[[ Data for analysis, beginning ]]

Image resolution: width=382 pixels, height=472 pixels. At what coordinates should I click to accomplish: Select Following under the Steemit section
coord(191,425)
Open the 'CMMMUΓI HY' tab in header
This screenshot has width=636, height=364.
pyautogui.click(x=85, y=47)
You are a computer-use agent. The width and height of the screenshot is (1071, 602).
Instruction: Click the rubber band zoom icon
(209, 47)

[[ Data for analysis, end ]]

What needs to be done
Emit only the final stretch of the records: the line containing "You are a computer-use" through the end, each line exactly as it stands.

Solution to the problem
You are a computer-use agent. The width and height of the screenshot is (1071, 602).
Instruction: Click the rubber band zoom icon
(209, 47)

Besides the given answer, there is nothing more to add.